Doch zurück zum Anfang. Der biedere Schreinermeister Franz Hirschfeld (Daniel Burger) war in seiner Jugend alles andere als ein Biedermann. Zusammen mit seinem Kumpel Bodo war er als „Glitterboy“ in den 1980-er Jahren die Billigantwort auf „Modern Talking“.
Lukrative Revival-Tournee
Die ehrgeizige Event-Managerin Regina Rautenstengel (Alexandra Neumeier) will das mittlerweile zerstrittene Duo auf eine lukrative Revival-Tournee schicken. Nur zu dumm, dass Franz? Frau Birgit (Johanna Schmitt) von der Vergangenheit ihres Mannes überhaupt nichts weiß und die pubertierende Tochter Lena (Viktoria Baumgärtner) glaubt, mit auf den Zug des Ruhmes aufspringen zu können.
Doch am Ende zerplatzt der Traum der Gesangskarriere und die „Glitterboys“ Frank Stagfield und Bob Cheesehill müssen erkennen, dass sie sich zum Spielball eines abgekarteten Drogengeschäfts gemacht haben.
Das Stück lebt von den gegensätzlichen Charakteren wie der aufgedonnerten Coco Cabana, die laut Birgit Hirschfeld „mit ihren Wimpern RTL2 empfangen kann.“ Für ihre Tochter sei sie nicht der richtige Umgang, denn „was die nicht im Köpfchen hat, das hat sie im Körbchen.“
Da ist Tochter Lena freilich anderer Meinung und bedauert ihr hartes Schicksal, „wenn die Eltern noch bei einem im Haus wohnen.“ Ihren Vater Franz Hirschfeld ficht das nicht an. „Natürlich muss ich mich vermehr. So was wie ich derf doch net aussterb“, ist er überzeugt.

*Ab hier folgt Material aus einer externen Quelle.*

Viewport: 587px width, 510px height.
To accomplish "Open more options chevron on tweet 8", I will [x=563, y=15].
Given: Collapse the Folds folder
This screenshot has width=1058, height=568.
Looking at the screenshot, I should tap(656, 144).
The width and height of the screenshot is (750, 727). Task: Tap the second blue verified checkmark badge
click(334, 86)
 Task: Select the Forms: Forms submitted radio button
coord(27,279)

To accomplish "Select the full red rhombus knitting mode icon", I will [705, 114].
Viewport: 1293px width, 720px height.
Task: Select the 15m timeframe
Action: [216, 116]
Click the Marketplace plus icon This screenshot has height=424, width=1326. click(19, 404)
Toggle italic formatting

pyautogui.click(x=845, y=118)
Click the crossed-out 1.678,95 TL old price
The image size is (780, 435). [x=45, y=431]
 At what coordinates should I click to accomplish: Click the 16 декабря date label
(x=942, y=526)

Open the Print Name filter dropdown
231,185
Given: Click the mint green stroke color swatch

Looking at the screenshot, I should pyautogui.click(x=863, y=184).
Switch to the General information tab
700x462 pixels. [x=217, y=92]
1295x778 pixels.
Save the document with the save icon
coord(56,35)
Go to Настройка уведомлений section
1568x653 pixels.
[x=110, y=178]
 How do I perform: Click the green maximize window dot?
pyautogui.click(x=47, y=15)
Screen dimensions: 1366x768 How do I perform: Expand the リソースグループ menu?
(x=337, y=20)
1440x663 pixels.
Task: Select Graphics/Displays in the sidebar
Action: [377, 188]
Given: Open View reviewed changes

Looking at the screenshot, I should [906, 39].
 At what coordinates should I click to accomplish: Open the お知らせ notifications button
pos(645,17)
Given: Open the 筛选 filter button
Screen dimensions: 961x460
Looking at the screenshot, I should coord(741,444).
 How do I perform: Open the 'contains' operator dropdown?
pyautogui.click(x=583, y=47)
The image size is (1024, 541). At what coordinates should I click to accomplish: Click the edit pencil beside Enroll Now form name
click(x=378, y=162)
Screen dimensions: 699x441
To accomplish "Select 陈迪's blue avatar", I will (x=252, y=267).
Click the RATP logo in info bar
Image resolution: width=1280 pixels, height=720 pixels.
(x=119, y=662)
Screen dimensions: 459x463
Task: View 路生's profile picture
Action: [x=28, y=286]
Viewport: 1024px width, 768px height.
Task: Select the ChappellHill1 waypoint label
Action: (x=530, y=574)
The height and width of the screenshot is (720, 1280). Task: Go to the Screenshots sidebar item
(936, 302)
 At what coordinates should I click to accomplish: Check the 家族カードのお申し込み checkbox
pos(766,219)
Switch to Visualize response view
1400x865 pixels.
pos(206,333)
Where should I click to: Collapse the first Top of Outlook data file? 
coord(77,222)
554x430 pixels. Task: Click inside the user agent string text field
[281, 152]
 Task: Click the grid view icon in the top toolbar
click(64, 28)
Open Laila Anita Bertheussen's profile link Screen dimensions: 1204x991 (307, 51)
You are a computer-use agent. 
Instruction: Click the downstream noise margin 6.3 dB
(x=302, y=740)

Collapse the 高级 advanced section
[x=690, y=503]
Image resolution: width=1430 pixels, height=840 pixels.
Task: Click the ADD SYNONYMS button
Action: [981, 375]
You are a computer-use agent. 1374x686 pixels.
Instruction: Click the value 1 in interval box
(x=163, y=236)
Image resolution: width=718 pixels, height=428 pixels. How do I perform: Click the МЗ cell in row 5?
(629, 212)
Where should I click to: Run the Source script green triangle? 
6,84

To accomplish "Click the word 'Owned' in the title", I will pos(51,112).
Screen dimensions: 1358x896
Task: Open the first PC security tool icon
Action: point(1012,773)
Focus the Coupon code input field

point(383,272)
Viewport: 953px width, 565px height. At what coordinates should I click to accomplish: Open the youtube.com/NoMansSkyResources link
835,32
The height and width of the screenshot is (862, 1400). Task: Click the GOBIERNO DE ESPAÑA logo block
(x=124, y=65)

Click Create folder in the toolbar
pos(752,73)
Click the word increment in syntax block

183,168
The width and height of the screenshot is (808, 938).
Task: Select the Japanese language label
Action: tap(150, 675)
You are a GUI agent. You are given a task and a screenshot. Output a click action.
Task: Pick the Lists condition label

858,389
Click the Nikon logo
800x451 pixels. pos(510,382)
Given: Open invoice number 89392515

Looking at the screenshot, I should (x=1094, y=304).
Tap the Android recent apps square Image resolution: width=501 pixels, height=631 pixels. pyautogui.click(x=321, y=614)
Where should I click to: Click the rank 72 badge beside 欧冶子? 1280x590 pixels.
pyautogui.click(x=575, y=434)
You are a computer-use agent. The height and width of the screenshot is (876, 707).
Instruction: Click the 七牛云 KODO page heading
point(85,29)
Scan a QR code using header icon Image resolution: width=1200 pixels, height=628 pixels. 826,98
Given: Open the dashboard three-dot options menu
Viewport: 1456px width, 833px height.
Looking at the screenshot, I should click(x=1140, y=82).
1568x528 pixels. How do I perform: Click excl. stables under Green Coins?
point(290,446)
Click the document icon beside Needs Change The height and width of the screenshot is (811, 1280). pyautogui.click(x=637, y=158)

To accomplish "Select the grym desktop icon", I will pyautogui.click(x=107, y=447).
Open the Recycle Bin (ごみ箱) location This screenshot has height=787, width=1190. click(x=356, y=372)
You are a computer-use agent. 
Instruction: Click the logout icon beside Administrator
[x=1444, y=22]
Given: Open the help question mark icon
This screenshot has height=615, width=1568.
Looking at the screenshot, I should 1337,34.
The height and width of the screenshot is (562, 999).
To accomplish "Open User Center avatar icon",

Altenheim als große Bühne?
Als er sich in den Glitterboy Frank Stagfield verwandeln will, um seine zweite Musikkarriere zu starten, erntet er den Spott seiner Frau: „In welchem Altenheim willst du denn zuerst auftreten?“ fragt sie ihn.
Auch die Tochter ist skeptisch: „Da wird eher Käpt?n Blaubär Bundeskanzler, bevor Papa ein Popstar wird“, ist sie sich sicher. Eine Diätkur habe er für seine Karriere nicht nötig findet Frank.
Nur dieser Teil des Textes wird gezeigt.